For more on Thomas Megruder, see the website of the Indiana Historical Society, here. For more on Senator James Noble, see: "James Noble" by Nina K. Reid in The Indiana Quarterly Magazine of HistoryVol. 9, No. 1 (Mar. 1913), pp. 1-13, here.

Noah Noble, a portrait by Jacob Cox from before 1840. Born in 1810 in Philadelphia, Cox arrived in Indianapolis in 1833 and opened a portrait studio in 1835. In all, he painted six portraits of Indiana governors. Cox died in 1892.

I had hoped to find an illustration of Uncle Tom's Cabin done by an Indiana artist--but no luck. Instead, I'll show the cover of Uncle Tom's Cabin for Children, adapted by Helen Ring Robinson (1878-1923), designed by W. M. Rhoads (note the cutout on the cover), and illustrated by at least two artists, one named H.S. Adams, another named Allender. The book was published in Philadelphia by The Penn Publishing Company in 1908.

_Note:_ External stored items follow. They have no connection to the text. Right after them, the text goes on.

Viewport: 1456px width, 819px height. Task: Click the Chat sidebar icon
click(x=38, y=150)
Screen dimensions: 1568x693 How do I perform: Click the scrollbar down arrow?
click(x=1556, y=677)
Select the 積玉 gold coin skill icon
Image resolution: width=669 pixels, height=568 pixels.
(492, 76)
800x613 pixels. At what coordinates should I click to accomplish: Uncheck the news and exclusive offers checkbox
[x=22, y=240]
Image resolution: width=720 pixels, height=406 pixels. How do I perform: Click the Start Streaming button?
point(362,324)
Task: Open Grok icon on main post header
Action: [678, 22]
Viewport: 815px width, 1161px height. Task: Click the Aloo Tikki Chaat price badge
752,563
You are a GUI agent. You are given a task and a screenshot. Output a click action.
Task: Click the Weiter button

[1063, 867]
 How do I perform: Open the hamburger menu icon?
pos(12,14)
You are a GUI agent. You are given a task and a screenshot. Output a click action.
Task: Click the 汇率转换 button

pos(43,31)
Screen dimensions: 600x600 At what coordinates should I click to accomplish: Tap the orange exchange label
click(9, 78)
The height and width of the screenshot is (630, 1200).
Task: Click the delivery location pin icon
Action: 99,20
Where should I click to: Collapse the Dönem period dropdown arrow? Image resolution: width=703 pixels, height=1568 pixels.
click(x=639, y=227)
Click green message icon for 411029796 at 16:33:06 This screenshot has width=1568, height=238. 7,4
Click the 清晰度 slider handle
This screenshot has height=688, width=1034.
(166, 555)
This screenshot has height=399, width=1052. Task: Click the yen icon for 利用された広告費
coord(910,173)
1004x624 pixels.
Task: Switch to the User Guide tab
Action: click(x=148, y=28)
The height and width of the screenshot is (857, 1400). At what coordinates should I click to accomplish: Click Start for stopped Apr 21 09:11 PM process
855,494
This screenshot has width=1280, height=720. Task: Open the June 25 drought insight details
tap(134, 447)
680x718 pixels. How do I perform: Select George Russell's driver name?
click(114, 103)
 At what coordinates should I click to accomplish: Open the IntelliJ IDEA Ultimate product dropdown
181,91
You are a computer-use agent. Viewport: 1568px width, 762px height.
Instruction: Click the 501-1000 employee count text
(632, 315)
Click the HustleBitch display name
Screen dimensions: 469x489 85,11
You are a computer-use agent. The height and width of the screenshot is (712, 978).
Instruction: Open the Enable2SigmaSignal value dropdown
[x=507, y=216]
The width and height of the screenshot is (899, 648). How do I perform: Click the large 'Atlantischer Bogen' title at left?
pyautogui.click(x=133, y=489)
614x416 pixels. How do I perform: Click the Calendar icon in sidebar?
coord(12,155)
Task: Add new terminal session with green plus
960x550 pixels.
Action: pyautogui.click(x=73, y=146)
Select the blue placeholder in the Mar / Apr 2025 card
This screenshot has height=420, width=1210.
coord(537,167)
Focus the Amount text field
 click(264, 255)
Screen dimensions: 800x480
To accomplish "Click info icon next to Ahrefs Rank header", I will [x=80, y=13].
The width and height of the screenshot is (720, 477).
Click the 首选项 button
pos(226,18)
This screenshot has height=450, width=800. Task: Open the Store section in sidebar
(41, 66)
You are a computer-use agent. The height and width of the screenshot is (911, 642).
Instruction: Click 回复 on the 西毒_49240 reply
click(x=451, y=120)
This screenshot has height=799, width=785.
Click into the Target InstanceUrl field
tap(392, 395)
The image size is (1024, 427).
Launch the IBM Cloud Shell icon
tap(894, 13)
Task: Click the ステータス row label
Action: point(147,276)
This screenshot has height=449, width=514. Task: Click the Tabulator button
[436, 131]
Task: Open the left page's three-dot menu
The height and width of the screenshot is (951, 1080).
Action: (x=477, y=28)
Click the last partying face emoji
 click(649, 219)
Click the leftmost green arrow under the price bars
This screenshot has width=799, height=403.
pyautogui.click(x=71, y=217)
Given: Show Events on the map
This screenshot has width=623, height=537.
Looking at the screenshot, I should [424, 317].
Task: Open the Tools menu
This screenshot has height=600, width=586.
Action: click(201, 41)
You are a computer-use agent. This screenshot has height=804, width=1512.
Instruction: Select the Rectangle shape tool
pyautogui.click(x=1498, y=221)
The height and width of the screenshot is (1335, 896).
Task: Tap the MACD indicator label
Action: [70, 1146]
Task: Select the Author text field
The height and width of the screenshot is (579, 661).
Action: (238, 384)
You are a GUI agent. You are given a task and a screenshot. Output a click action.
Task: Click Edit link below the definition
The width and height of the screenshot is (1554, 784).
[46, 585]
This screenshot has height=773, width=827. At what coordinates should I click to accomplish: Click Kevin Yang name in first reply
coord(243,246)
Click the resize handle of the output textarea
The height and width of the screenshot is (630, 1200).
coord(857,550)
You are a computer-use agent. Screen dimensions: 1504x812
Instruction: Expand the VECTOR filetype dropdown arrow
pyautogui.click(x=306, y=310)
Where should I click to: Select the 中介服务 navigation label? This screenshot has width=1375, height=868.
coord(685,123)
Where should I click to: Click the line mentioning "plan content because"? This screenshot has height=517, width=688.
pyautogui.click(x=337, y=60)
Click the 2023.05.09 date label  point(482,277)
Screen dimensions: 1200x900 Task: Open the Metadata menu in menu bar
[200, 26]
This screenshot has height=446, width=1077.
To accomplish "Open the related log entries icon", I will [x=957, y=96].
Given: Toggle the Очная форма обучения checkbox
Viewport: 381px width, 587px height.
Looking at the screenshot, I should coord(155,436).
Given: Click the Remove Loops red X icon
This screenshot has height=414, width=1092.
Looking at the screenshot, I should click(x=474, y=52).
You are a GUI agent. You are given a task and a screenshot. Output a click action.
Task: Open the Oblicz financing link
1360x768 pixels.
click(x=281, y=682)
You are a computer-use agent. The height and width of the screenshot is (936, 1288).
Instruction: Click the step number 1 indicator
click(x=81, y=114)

According to an article in an Indianapolis newspaper of the 1850s, a daguerrotype of the original Magruder cabin was taken before the cabin was "removed." Any daguerrotype has failed to turn up, and the exact meaning of the word removed is unknown--was it torn down, or could someone taking the long view have attempted to save it for posterity? (Source: "Indianapolis Then and Now: Louisa Magruder’s House, 564 N. Highland Avenue" by Joan Hostetler at the website Historic Indianapolis.com, November 21, 2013, accessible by clicking here.)